_AIM OF THE TASK:_
Print the records below line for line, changing nothing.

_MATERIAL:_

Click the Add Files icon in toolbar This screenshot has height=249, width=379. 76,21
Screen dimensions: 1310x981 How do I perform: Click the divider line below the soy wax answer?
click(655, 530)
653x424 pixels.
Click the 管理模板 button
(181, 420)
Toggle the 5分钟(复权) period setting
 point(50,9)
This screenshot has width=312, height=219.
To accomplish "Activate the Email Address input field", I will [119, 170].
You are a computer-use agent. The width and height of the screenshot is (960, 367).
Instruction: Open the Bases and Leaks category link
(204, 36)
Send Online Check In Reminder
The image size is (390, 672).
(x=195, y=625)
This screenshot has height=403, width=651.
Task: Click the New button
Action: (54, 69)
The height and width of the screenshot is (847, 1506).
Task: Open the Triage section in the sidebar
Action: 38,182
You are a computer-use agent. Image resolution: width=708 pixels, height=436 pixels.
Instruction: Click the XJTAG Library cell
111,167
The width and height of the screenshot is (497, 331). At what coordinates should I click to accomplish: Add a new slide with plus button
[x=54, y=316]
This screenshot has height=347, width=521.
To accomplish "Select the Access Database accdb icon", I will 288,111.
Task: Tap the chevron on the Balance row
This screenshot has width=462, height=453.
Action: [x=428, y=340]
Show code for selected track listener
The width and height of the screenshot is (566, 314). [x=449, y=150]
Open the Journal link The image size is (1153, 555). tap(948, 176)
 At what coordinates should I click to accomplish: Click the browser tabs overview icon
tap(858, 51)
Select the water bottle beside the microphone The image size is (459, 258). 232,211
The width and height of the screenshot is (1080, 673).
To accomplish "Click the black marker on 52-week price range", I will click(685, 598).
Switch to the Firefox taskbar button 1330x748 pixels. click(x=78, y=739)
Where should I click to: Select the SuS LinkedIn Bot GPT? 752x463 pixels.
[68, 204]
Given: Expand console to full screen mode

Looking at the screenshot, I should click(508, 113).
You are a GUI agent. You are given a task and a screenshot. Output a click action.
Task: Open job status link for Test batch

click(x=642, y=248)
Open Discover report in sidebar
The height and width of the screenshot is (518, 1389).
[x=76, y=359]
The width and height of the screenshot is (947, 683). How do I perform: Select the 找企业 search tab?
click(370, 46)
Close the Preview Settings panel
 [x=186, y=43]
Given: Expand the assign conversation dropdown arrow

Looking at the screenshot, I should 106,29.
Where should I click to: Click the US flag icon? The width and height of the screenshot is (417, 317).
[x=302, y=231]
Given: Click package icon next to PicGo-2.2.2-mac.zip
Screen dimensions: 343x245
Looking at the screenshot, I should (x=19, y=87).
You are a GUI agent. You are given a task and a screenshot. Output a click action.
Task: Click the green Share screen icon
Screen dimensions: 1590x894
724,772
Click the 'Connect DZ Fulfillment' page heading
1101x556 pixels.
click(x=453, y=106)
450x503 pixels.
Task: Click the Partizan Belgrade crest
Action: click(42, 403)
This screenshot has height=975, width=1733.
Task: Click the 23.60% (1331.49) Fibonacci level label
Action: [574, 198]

_THE RESPONSE:_
Click the Add Files icon in toolbar This screenshot has height=249, width=379. 76,21
Screen dimensions: 1310x981 How do I perform: Click the divider line below the soy wax answer?
click(655, 530)
653x424 pixels.
Click the 管理模板 button
(181, 420)
Toggle the 5分钟(复权) period setting
 point(50,9)
This screenshot has width=312, height=219.
To accomplish "Activate the Email Address input field", I will [119, 170].
You are a computer-use agent. The width and height of the screenshot is (960, 367).
Instruction: Open the Bases and Leaks category link
(204, 36)
Send Online Check In Reminder
The image size is (390, 672).
(x=195, y=625)
This screenshot has height=403, width=651.
Task: Click the New button
Action: (54, 69)
The height and width of the screenshot is (847, 1506).
Task: Open the Triage section in the sidebar
Action: 38,182
You are a computer-use agent. Image resolution: width=708 pixels, height=436 pixels.
Instruction: Click the XJTAG Library cell
111,167
The width and height of the screenshot is (497, 331). At what coordinates should I click to accomplish: Add a new slide with plus button
[x=54, y=316]
This screenshot has height=347, width=521.
To accomplish "Select the Access Database accdb icon", I will 288,111.
Task: Tap the chevron on the Balance row
This screenshot has width=462, height=453.
Action: [x=428, y=340]
Show code for selected track listener
The width and height of the screenshot is (566, 314). [x=449, y=150]
Open the Journal link The image size is (1153, 555). tap(948, 176)
 At what coordinates should I click to accomplish: Click the browser tabs overview icon
tap(858, 51)
Select the water bottle beside the microphone The image size is (459, 258). 232,211
The width and height of the screenshot is (1080, 673).
To accomplish "Click the black marker on 52-week price range", I will click(685, 598).
Switch to the Firefox taskbar button 1330x748 pixels. click(x=78, y=739)
Where should I click to: Select the SuS LinkedIn Bot GPT? 752x463 pixels.
[68, 204]
Given: Expand console to full screen mode

Looking at the screenshot, I should click(508, 113).
You are a GUI agent. You are given a task and a screenshot. Output a click action.
Task: Open job status link for Test batch

click(x=642, y=248)
Open Discover report in sidebar
The height and width of the screenshot is (518, 1389).
[x=76, y=359]
The width and height of the screenshot is (947, 683). How do I perform: Select the 找企业 search tab?
click(370, 46)
Close the Preview Settings panel
 [x=186, y=43]
Given: Expand the assign conversation dropdown arrow

Looking at the screenshot, I should 106,29.
Where should I click to: Click the US flag icon? The width and height of the screenshot is (417, 317).
[x=302, y=231]
Given: Click package icon next to PicGo-2.2.2-mac.zip
Screen dimensions: 343x245
Looking at the screenshot, I should (x=19, y=87).
You are a GUI agent. You are given a task and a screenshot. Output a click action.
Task: Click the green Share screen icon
Screen dimensions: 1590x894
724,772
Click the 'Connect DZ Fulfillment' page heading
1101x556 pixels.
click(x=453, y=106)
450x503 pixels.
Task: Click the Partizan Belgrade crest
Action: click(42, 403)
This screenshot has height=975, width=1733.
Task: Click the 23.60% (1331.49) Fibonacci level label
Action: [574, 198]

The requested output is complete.